**TASK TO COMPLETE**
From the listing below, copy only the lines running from the line that contains "981x796 pixels." to the line that contains "Click the 'Full", both included.

[DATA FOR THE TASK]

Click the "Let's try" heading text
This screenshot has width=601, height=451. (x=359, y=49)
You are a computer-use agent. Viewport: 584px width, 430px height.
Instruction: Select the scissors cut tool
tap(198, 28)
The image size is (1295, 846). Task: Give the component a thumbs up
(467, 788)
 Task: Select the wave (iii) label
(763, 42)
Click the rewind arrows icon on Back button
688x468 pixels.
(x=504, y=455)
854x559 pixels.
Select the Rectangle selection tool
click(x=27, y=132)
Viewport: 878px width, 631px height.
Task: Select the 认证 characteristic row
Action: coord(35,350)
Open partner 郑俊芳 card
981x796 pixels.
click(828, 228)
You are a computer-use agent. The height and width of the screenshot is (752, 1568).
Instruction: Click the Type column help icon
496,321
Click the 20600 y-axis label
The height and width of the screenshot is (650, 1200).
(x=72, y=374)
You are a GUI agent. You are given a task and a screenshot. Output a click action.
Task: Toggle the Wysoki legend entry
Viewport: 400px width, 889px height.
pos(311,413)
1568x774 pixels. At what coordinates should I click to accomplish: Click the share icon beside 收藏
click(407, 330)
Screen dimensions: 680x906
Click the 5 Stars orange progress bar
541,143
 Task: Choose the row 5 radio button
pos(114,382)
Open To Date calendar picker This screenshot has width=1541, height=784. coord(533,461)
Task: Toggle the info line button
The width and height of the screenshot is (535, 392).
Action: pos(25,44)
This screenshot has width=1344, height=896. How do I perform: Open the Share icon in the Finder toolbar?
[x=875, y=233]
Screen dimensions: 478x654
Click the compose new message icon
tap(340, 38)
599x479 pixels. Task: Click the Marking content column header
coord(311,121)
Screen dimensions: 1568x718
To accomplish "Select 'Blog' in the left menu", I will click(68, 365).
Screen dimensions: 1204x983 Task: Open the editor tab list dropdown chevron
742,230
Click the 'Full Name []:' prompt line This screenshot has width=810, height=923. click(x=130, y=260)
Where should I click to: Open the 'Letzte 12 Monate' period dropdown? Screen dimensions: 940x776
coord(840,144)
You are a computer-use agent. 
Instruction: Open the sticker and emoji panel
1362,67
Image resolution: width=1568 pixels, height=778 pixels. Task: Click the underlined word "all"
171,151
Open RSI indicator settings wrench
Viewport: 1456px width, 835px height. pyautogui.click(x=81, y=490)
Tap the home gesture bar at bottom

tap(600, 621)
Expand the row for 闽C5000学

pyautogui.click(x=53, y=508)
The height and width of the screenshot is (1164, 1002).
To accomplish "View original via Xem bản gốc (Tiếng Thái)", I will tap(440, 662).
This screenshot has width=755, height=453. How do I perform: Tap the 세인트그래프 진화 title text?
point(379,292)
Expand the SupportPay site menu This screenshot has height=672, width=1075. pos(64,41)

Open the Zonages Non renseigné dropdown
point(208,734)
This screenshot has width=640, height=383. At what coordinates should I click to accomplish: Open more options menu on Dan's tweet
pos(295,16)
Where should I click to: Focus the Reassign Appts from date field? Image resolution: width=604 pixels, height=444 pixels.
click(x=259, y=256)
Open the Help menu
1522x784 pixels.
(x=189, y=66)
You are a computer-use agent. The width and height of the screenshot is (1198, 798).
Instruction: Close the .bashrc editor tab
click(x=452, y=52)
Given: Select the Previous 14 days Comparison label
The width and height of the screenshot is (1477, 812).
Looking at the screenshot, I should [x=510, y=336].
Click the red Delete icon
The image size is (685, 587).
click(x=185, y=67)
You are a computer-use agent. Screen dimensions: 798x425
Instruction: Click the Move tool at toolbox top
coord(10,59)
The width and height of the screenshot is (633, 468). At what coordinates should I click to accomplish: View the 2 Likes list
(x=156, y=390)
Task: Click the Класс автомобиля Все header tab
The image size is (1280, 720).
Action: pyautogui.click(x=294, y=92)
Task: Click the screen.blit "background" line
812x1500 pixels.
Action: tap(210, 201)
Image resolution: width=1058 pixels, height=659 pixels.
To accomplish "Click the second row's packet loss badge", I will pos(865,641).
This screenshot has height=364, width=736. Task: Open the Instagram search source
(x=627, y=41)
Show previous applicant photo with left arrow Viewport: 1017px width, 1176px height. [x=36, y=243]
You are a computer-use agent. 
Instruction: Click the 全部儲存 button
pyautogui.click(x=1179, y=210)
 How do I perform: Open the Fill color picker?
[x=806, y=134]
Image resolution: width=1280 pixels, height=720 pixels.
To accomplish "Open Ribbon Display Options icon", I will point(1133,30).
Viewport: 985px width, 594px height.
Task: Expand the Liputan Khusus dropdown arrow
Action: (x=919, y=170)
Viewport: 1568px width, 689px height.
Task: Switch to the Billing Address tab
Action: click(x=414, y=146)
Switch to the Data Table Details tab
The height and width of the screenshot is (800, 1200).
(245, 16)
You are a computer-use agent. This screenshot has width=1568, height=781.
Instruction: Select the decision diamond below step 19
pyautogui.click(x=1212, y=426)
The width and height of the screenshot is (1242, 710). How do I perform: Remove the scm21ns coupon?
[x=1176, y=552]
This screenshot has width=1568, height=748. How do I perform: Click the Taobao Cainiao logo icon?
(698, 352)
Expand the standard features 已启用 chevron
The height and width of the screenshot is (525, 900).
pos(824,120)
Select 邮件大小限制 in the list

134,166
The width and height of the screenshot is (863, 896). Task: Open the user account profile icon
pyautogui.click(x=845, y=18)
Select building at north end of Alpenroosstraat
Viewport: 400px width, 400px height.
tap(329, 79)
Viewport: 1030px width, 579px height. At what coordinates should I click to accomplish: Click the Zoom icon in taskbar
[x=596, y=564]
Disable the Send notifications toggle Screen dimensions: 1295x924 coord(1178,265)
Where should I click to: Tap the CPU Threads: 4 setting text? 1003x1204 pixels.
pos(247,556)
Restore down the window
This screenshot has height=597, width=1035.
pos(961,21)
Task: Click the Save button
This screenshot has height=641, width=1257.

[/DATA FOR THE TASK]

**EXERCISE OUTPUT**
981x796 pixels.
click(828, 228)
You are a computer-use agent. The height and width of the screenshot is (752, 1568).
Instruction: Click the Type column help icon
496,321
Click the 20600 y-axis label
The height and width of the screenshot is (650, 1200).
(x=72, y=374)
You are a GUI agent. You are given a task and a screenshot. Output a click action.
Task: Toggle the Wysoki legend entry
Viewport: 400px width, 889px height.
pos(311,413)
1568x774 pixels. At what coordinates should I click to accomplish: Click the share icon beside 收藏
click(407, 330)
Screen dimensions: 680x906
Click the 5 Stars orange progress bar
541,143
 Task: Choose the row 5 radio button
pos(114,382)
Open To Date calendar picker This screenshot has width=1541, height=784. coord(533,461)
Task: Toggle the info line button
The width and height of the screenshot is (535, 392).
Action: pos(25,44)
This screenshot has width=1344, height=896. How do I perform: Open the Share icon in the Finder toolbar?
[x=875, y=233]
Screen dimensions: 478x654
Click the compose new message icon
tap(340, 38)
599x479 pixels. Task: Click the Marking content column header
coord(311,121)
Screen dimensions: 1568x718
To accomplish "Select 'Blog' in the left menu", I will click(68, 365).
Screen dimensions: 1204x983 Task: Open the editor tab list dropdown chevron
742,230
Click the 'Full Name []:' prompt line This screenshot has width=810, height=923. click(x=130, y=260)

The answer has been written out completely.